A Tampa-area man already in prison has been charged in the gruesome dismemberment of a Pennsylvania woman discovered in the Tampa Bay.
Robert Kessler, 69, was charged last week with second-degree murder and felony abuse of a human body in the death of Stephanie Crone-Overholts, 47, a mother of three who'd recently arrived in Florida from western Pennsylvania.
Crone-Overholts was identified after the Tampa Police released photos of a distinctive tattoo seen on a dismembered leg recovered from McKay Bay, a waterway on the southeast side of the city. The tattoo depicted three intertwined red hearts with blue-and-white banners bearing three names: Sean, Greg and Zach, which were the names of Crone-Overholts' sons.
Sean Overholts issued a statement before Kessler's arrest, which he referred the Tampa Bay Times to thereafter: “My family and I are devastated. This has been a living nightmare. It is unimaginable what she went through."
Tampa Police Interim Chief Ruben Delgado announced the charges during a Wednesday night press conference.
"We think it’s extremely important that we let the Tampa community know that the person responsible for this heinous crime is off the streets tonight," he said just prior to the Thanksgiving holiday.
Crone-Overholts' tattooed leg was pulled from the water on Nov. 11, followed by other parts thereafter. Erie, Penn. Police Chief Dan Spizarny confirmed to the Times that the woman's mother filed a missing persons report on Nov. 11. According to Tampa's Delgado, detectives spoke to Kessler on Nov. 14.
"When we went out to speak to Mr. Kessler about the missing person report that Stephanie was filed upon in Pennsylvania, he told us that Stephanie was staying there for a while but however had left a few weeks prior," Delgado told reporters. "It was quickly determined that what he was telling us was not factual."
The located Crone-Overholts' car on Nov. 16 and began serving search warrants thereafter. They confirmed her identity on Nov. 20; according to Delgado, the car and the search warrants served at Kessler's house turned up blood that was identified as Crone-Overholts', which, along with other evidence, allowing them to classify her death as a homicide.

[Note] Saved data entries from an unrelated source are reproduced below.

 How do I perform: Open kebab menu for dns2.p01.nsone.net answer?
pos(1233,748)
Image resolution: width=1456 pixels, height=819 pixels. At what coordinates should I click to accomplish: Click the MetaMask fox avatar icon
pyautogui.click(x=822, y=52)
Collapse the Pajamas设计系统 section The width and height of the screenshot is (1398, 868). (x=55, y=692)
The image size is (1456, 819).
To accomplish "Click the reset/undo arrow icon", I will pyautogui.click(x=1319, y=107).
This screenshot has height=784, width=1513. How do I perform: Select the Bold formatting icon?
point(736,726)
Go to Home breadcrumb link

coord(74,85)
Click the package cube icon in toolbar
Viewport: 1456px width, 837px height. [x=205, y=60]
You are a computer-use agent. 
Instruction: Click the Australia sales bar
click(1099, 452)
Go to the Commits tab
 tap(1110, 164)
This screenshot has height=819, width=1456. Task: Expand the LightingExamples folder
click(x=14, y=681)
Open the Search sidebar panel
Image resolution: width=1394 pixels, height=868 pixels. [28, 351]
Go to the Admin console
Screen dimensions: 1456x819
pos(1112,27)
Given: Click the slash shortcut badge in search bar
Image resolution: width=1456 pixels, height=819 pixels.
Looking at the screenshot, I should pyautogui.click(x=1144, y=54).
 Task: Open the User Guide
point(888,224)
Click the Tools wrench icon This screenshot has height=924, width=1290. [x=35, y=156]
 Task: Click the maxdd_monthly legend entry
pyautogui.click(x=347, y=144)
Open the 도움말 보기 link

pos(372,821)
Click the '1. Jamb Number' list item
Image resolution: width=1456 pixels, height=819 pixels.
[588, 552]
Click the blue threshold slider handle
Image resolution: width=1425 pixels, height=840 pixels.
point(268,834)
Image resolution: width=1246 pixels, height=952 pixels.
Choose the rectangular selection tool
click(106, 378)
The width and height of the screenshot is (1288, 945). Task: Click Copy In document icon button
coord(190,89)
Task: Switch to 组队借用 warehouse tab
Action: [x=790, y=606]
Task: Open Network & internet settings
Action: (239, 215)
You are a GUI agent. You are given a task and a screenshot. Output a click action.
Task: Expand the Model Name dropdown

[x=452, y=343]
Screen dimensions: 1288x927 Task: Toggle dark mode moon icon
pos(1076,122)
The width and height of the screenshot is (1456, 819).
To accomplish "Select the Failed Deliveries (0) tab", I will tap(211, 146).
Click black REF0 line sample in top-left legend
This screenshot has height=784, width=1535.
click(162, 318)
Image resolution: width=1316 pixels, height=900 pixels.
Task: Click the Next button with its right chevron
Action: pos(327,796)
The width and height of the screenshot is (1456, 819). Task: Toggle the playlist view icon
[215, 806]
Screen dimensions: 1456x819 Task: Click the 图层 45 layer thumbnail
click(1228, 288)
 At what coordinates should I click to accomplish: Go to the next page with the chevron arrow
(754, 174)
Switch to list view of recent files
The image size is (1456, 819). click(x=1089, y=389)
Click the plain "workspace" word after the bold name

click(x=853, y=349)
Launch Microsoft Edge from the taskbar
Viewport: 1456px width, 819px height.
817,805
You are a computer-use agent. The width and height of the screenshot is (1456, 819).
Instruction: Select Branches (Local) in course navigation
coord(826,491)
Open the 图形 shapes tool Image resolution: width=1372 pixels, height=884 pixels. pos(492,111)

Kessler — who did not wish to be identified at the time — spoke to NBC affiliate WFLA in Tampa on Monday about how he met the woman he's now charged with killing.
"I met her on Fletcher at McDonald’s," he told the station, referring to Fletcher Avenue in north Tampa. (There are two McDonalds on it; it's unclear to which one Kessler was referring.) "Me and my little girl met her and she had a Pennsylvania plate and was in her car, and it was obvious to see that she was homeless and stayed in her car, and she explained to me that her ankles swell up because she slept in her car."
Kessler said the two struck up a conversation because he'd previously lived in her hometown of Erie, which is why he invited her to stay with him. "I just invited her to stay because I have three bedrooms and two baths, and she was from Erie, Pennsylvania."
"She would be gone all night sometimes," he added, "but she always acted normal and she was always real good and meticulous about cleaning the house up for me."
Kessler told the police something similar about how they met, according to Delgado, though he specifically told the station that he'd asked Crone-Overholts to leave.
Kessler has a criminal record in the Tampa Bay area dating back at least to 1987, according to state records reviewed by Oxygen.com. It includes 11 cocaine possession convictions, nine cocaine sale convictions, one grand theft conviction and one petit theft/third conviction charge. His last conviction appears to be from 2011, on the petit theft charge; he was released from prison in 2013.
Following the announcement of the charges against Kessler, Sean Overholts gave a new statement to WFLA.
"My mother she was a loving person," he said. "She may not have made the best decisions in life, but she was my mother, she loved us very much and she did not deserve what happened to her and nobody does.”